As for the direction of the film, Jonah Hex feels less edited as it does assembled. Enormous gaps of plot and story seem to appear every so often, as if entire linking sequences have been trimmed to reduce the running time even further. The plot jumps from the past to the present (well, the present in 1870’s USA) and all across the country, with seemingly negligible reason to do so aside from just having another location to film in. I’m not sure if there was any studio interference, so in light of definitive proof of such I’m gonna lay the blame on former Pixar animator and director of this turd of a film, Jimmy Hayward. For somebody to make the transition from animation at one of the worlds most successfully consistent film studios, to this crapfest, is deplorable. Hayward probably had good intentions, but perhaps if he’d read the script before signing up to direct, he could have avoided having this forever on his resume. Hayward can’t bring any sense of adventure or magic to the film, with the technology-meets-the-Wild-West flavoring of the film somewhat reminiscent of another Western turkey from a few years back. Yes, I’m likening Jonah Hex to Wild Wild West, a film so horrifying it could easily be one of those films they play in Hell. There’s more than enough similarities to both films to link them here in this review – both are utter crap, and both should never have seen the light of day.

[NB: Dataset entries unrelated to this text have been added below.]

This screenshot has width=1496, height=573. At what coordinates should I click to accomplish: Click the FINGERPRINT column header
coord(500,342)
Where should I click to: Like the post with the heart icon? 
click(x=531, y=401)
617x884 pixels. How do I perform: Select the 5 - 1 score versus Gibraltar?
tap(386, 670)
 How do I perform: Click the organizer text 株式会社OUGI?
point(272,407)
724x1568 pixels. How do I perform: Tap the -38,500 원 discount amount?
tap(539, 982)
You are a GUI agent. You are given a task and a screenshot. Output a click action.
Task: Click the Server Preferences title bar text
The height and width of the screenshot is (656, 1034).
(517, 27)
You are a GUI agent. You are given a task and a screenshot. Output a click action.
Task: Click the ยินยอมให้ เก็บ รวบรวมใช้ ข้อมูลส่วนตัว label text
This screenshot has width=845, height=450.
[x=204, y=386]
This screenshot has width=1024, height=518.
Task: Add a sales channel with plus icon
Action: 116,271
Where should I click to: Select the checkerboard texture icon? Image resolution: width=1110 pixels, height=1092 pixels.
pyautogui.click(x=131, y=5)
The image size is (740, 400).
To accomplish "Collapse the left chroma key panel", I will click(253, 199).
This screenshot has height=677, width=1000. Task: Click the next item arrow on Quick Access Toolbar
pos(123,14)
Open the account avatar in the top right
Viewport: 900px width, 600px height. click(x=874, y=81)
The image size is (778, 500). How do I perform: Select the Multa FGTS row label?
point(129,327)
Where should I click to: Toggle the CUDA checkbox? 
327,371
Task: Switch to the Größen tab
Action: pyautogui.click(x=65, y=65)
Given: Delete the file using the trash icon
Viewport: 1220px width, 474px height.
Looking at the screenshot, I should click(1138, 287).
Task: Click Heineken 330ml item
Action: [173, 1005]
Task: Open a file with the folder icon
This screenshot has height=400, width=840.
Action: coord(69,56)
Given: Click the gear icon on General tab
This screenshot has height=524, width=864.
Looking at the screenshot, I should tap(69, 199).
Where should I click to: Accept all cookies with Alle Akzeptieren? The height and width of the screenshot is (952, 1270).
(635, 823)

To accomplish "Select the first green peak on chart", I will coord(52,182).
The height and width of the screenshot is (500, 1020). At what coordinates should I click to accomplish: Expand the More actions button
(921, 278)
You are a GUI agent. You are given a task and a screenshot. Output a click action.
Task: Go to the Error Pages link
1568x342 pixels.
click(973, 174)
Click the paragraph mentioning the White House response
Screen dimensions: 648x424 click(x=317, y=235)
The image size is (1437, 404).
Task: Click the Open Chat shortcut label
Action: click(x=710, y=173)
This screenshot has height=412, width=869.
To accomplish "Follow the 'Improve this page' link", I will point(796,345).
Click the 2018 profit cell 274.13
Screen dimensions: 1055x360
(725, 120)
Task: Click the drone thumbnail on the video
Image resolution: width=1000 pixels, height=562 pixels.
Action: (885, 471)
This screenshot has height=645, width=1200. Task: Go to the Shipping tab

Jonah Hex is an abomination of a film – hell, I’d even try to avoid using the term “film” to describe it if I could only think of a different one. The story is incomprehensible and shallow, the characters barely developed beyond 1-dimensional cliches, and the lack of logical narrative or exposition to explain certain things just treats the audience like idiots. This is a film with grand ideas, but a terrible execution. It’s like a join-the-dots diagram completed by a two year old: not always linked in the right way, and ending up looking more like a scribble than anything resembling a picture. I cannot recommend Jonah Hex any less than that.
What others are saying about Jonah Hex:
Rory over at Above The Line had this little snippet: “The movie plods, often directionless, and fails to make the most of the only commodity of any interest, namely the characters and story from the original Western comic book that first appeared in the early 1970’s.”
Sam at Duke & The Movies also has a few things to say about it: ““Jonah Hex” is just one of those movies that I seriously start to question why it even exists? I’m not kidding, “Jonah Hex is an action film that just sits there; no plot, zero substance and very underwritten characters.”